SELECTED TEXT:
--------
America is, increasingly, no longer a country; instead, we're being run like a business, and in some cases it's literally killing us.
Take for example, the ongoing problem of foodborne illnesses like Salmonella, which infects over a million Americans every year.
One of the most common ways of contracting Salmonella is by eating eggs.
According to the FDA, 79,000 people get sick every year from eating Salmonella-contaminated eggs, and of those 79,000 people, 30 actually die.
This is a type of preventable problem that pretty much doesn't exist across the pond anymore.
Ever since the United Kingdom started requiring chicken farmers to vaccinate their hens against Salmonella, reported cases of the disease have plummeted, and I mean really plummeted.
There were
almost 15,000 egg-related Salmonella cases in 1997 when the immunizations began; now there's close to none.
The FDA actually considered implementing a similar vaccine mandate here in the US, but decided not to in 2010, basically because chicken farmers didn't want to spend the extra money on the vaccines and they could buy lobbyists.
This is what it looks like when your country ceases to become a country and becomes something else -- a business, or maybe just another asset in a corporate portfolio.
How many lives could have been saved if the FDA had decided to look out for the public first and Big Ag second?
How many costly emergency room trips could have been prevented?
How many recalls avoided?
We'll never know for sure.
Which is just insane, because preventing things like Salmonella outbreaks is the whole reason we have a government in the first place.
When the founders created this country, they did so in the interest of the public good.
It's literally right there in the opening passage of the Constitution, which reads "We the People of the United States, in Order to... promote the general Welfare... establish this Constitution for the United States of America."
--------
THE PROBLEM:
In the text about Salmonella in eggs, how many people does the FDA say die each year from eating contaminated eggs? You can skip the lines that come after this text.
--------
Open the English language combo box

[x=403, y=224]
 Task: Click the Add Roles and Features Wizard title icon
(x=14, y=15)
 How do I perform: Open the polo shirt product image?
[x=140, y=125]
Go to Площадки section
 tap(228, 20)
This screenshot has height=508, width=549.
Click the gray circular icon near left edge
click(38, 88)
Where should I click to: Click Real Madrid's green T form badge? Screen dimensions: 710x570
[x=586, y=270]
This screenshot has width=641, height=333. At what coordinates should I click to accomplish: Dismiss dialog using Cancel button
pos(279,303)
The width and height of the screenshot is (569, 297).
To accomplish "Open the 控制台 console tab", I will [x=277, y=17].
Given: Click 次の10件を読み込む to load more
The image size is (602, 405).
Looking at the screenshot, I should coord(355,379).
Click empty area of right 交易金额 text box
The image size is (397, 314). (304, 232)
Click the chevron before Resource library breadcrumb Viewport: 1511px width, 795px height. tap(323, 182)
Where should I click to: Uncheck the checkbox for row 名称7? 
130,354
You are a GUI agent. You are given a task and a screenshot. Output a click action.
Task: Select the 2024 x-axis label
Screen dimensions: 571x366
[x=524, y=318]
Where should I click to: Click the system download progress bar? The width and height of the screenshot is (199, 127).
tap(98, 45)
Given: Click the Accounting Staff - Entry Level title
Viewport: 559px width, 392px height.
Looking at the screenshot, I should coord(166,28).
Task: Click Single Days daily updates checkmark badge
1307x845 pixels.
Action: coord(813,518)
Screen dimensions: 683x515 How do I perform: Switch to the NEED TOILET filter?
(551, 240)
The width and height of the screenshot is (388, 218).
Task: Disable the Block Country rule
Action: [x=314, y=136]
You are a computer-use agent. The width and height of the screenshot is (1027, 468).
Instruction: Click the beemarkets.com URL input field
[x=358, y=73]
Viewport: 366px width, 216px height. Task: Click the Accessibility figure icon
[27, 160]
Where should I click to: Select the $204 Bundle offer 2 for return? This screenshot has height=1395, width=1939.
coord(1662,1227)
--------
WORKED SOLUTION:
30 people.